The Celtics gave up very little here—they’re already over the cap for next season, so adding Crawford’s $2.1 million dollar salary shouldn’t be much of a concern. This may have been one of the most lopsided trades of the day.

Portland Trailblazers get: PG Eric Maynor

Oklahoma City Thunder get: $2.5 million dollar trade exception

What seems like a minor deal could be a significant one for the Blazers. As we’ve looked at a couple weeks ago, Portland is extremely thin on their bench—they’ve arguably got the worst substitutes in the entire NBA. The starting five has been carrying the team all year, and as the season gets into games 60+, LaMarcus Aldridge, Nic Batum, Wesley Matthews, J.J. Hickson and Damian Lillard could wear down.

Eric Maynor hasn’t been the same player since he tore his ACL at the beginning of the 2011 season and his lack of mobility helped him to settle in as a regular DNP-CD. Proud Boston College Eagle Reggie Jackson is now OKC’s primary back-up point guard, able to defend and explode in a way that Maynor’s surgically repaired knee won’t quite allow him.

However, even with his knee still recovering, the VCU grad is far better than Nolan Smith or whoever else the Blazers can throw out there. PDX has no adequate playmakers coming off the bench right now, as exhibited in their Friday night loss to the Lakers when the subs totaled exactly 1 assist. Portland badly needs their role players to perform well in order to get them into the playoffs and getting Eric Maynor for the price of a prorated salary is a solid gamble.

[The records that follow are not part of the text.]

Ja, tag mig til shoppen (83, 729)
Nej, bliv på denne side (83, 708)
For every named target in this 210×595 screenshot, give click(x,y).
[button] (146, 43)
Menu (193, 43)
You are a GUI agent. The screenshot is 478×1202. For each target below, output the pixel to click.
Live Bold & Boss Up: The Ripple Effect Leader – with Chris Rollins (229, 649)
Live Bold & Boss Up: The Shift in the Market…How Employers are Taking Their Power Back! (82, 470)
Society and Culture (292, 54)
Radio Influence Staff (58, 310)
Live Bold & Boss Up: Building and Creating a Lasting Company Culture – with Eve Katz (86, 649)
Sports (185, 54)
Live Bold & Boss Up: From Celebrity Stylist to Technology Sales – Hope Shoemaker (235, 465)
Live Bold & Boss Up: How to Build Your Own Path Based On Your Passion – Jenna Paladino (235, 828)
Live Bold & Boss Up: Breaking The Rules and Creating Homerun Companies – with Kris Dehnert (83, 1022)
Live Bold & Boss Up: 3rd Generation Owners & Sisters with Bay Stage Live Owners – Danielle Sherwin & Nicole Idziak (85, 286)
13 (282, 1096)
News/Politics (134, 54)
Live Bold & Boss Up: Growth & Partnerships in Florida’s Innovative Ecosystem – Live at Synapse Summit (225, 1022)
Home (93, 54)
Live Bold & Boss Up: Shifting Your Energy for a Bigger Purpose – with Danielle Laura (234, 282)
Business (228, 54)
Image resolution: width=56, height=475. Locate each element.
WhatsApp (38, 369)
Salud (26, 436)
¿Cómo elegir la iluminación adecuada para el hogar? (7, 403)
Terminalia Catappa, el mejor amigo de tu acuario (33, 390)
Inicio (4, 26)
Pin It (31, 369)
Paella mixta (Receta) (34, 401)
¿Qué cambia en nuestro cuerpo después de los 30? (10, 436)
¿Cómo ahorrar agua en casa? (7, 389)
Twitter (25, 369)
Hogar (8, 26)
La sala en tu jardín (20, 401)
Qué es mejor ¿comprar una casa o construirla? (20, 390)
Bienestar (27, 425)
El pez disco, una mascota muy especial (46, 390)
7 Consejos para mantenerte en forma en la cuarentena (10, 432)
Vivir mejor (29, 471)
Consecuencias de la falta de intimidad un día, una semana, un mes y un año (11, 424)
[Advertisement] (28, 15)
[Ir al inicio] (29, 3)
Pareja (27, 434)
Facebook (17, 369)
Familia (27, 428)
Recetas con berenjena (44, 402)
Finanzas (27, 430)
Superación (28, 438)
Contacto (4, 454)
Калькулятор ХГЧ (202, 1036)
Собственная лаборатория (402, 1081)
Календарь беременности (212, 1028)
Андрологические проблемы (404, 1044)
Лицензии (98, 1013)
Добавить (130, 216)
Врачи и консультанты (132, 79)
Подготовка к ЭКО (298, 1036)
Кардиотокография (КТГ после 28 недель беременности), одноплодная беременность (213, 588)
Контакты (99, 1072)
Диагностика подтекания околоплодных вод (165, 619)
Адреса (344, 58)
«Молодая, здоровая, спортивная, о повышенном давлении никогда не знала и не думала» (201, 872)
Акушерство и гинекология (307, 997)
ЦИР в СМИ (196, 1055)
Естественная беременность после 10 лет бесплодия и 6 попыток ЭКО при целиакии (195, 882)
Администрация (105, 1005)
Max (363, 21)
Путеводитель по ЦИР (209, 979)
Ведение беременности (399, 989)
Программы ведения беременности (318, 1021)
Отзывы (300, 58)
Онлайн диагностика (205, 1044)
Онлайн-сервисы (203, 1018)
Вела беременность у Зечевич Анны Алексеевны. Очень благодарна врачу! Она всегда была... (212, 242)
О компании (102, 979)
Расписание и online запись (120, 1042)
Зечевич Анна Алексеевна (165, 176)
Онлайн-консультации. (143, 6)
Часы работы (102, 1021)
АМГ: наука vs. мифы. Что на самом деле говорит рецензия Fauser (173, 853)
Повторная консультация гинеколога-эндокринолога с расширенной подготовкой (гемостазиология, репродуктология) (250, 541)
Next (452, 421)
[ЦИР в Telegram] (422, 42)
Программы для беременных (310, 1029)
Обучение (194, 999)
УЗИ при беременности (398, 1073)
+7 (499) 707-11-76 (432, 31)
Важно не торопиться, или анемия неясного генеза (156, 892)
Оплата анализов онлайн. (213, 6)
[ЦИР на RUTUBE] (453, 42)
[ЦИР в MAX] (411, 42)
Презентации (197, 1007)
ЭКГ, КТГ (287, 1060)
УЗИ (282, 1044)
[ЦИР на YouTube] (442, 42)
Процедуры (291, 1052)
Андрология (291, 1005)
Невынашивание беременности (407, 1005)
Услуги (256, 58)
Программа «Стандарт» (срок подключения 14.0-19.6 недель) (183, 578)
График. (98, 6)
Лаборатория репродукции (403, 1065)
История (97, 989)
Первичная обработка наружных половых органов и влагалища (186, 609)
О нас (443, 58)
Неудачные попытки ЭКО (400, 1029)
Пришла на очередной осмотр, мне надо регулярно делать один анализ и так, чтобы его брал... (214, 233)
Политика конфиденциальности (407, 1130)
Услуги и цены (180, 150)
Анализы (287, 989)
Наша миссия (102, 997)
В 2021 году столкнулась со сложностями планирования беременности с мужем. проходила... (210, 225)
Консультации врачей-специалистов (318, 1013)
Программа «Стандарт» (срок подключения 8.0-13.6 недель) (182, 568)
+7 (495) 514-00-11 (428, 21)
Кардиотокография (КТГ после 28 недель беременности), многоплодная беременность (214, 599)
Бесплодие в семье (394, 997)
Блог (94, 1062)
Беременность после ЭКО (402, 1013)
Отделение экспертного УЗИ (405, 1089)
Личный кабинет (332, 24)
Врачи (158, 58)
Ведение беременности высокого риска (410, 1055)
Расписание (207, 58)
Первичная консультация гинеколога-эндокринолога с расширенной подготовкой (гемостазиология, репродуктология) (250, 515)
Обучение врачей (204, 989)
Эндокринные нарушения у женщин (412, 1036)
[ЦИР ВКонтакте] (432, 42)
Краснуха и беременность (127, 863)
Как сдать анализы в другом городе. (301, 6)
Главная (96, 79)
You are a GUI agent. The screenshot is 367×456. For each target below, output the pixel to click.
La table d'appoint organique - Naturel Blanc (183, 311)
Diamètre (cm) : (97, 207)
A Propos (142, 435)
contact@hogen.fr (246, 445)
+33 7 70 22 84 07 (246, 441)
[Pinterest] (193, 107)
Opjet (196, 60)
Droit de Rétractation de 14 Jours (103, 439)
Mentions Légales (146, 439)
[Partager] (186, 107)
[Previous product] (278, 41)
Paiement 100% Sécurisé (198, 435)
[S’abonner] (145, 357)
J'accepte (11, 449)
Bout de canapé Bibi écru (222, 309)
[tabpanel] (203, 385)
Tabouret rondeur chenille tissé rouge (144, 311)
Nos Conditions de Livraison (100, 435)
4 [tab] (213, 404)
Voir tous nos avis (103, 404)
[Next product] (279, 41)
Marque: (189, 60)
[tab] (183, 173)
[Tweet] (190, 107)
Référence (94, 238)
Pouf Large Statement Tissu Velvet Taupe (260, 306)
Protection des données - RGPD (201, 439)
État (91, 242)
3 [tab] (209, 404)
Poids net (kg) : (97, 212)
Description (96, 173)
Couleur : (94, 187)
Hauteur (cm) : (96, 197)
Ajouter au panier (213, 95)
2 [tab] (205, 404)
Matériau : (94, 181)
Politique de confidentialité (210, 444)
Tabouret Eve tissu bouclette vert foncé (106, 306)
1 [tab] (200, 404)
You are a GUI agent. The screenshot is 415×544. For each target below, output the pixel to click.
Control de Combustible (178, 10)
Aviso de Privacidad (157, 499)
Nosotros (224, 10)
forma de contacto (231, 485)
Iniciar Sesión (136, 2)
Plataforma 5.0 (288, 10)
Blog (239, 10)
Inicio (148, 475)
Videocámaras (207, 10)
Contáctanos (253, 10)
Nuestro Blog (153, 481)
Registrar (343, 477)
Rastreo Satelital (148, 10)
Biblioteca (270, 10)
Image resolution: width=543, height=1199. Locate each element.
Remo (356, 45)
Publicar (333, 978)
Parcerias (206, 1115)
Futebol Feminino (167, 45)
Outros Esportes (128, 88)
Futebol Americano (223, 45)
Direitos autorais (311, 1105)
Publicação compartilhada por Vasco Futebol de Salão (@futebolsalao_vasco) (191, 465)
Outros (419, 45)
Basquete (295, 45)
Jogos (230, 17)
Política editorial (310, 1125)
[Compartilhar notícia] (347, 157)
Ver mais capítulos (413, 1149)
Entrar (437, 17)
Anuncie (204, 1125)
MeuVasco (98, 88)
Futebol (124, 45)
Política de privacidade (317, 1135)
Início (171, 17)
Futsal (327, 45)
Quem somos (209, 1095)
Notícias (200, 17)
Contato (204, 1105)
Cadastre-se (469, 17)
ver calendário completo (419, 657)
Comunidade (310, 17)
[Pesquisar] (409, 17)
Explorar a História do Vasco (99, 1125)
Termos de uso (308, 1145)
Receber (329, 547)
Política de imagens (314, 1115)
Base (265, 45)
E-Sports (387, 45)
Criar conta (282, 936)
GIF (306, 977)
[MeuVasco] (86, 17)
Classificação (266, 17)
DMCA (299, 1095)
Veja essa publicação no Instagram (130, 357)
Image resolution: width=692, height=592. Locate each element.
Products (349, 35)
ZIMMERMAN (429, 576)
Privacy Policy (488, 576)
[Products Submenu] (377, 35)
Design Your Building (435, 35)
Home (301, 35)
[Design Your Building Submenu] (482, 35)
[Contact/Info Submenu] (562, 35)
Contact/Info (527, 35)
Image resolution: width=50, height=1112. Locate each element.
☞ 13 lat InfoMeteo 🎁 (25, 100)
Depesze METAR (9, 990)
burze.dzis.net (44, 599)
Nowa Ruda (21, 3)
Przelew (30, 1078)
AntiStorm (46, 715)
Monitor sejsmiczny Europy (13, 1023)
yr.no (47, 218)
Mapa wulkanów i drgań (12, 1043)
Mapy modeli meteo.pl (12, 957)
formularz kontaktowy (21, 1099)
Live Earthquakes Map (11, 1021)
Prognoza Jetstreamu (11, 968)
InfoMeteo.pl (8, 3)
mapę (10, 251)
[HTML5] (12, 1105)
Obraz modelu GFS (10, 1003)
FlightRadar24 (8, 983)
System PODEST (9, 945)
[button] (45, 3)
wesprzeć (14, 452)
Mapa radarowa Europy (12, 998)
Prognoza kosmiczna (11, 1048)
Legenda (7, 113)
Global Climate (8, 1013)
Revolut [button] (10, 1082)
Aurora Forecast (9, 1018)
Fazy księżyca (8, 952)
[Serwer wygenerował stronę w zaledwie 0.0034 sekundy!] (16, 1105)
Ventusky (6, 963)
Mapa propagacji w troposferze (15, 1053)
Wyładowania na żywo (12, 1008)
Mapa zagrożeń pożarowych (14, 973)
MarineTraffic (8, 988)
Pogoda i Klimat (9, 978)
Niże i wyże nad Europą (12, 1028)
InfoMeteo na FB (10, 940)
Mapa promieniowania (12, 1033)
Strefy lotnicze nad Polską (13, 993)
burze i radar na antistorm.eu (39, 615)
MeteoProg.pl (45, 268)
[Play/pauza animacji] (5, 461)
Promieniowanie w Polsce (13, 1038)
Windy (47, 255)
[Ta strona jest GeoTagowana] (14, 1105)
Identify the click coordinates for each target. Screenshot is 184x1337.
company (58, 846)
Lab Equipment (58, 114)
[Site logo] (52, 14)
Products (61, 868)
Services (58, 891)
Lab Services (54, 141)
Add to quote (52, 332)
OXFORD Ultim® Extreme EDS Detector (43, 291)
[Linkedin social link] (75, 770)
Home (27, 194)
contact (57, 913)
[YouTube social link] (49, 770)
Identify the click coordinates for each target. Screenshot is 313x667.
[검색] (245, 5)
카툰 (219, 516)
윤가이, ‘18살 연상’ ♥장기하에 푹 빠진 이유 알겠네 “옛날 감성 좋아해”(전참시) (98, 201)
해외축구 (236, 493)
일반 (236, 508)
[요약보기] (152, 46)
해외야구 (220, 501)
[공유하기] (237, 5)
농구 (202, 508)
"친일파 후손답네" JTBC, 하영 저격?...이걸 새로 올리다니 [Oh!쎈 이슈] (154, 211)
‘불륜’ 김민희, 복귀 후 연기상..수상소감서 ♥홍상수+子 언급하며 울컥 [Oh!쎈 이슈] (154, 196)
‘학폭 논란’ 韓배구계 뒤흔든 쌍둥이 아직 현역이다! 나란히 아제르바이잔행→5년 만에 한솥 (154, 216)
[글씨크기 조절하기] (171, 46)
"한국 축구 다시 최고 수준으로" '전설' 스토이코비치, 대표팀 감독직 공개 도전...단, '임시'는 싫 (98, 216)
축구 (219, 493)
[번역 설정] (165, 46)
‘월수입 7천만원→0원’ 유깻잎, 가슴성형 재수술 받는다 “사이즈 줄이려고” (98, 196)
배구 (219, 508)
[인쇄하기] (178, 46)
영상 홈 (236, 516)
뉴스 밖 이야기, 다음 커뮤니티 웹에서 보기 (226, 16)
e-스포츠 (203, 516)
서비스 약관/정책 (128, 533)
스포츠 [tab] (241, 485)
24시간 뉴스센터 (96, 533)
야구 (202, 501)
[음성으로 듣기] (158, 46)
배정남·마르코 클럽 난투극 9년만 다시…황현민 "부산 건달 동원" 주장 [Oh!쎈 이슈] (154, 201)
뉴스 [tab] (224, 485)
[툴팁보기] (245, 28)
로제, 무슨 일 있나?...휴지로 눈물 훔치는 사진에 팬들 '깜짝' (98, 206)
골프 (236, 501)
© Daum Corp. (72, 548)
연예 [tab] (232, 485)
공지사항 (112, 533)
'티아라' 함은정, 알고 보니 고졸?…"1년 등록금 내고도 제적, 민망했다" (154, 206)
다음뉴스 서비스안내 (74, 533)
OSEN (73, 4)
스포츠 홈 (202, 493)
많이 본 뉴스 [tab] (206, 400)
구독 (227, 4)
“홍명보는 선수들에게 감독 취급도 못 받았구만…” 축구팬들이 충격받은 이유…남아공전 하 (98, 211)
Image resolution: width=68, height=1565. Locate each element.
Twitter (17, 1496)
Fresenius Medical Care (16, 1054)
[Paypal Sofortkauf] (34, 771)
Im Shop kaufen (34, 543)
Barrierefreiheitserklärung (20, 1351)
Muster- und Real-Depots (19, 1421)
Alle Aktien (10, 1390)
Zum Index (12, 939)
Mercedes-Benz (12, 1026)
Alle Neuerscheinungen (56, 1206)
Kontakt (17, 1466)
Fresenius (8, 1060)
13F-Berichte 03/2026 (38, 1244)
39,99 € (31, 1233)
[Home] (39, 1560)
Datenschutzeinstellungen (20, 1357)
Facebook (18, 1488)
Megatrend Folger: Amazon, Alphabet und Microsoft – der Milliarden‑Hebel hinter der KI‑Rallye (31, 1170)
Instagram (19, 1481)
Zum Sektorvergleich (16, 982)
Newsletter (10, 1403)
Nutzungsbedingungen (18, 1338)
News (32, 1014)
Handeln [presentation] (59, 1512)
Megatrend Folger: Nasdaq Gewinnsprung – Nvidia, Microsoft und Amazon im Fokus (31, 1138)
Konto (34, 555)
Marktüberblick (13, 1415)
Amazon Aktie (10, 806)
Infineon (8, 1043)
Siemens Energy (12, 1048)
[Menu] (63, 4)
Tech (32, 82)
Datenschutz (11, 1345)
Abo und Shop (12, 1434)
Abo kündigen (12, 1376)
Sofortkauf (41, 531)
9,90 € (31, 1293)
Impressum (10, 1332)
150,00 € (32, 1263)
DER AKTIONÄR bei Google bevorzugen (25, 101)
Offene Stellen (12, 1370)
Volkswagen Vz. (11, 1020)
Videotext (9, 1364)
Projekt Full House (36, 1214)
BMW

In the Thunder’s case, this was a salary dump for a player that won’t help them win a title this year. It was surely a heart-wrenching decision, especially since the team traded James Harden with some thought regarding the salary cap in that they’d have to pay Maynor this offseason. He’ll most likely improve as he gets further away from knee surgery, but he most likely wouldn’t have been in OKC when that happens–Maynor will likely fetch a larger deal than Oklahoma City was willing to offer him this summer. Dealing him for a modest but perhaps useful trade exception is just slightly better watching him leave for absolutely nothing.

As for the rest of the deals, nothing of consequence happened. The Magic swapped Josh McRoberts for Hakim Warrick of the Bobcats in a cost-cutting move, while the Mavericks got shooter Anthony Morrow from the Hawks to shore up their second unit. Other than that, it was a very tame deadline day with little moves of consequence and players that could contribute in the postseason.

But, if you’re really bored, go ahead and continue to criticize the Sacramento Kings for trading Thomas Robinson. Three days later and it’s still vexing.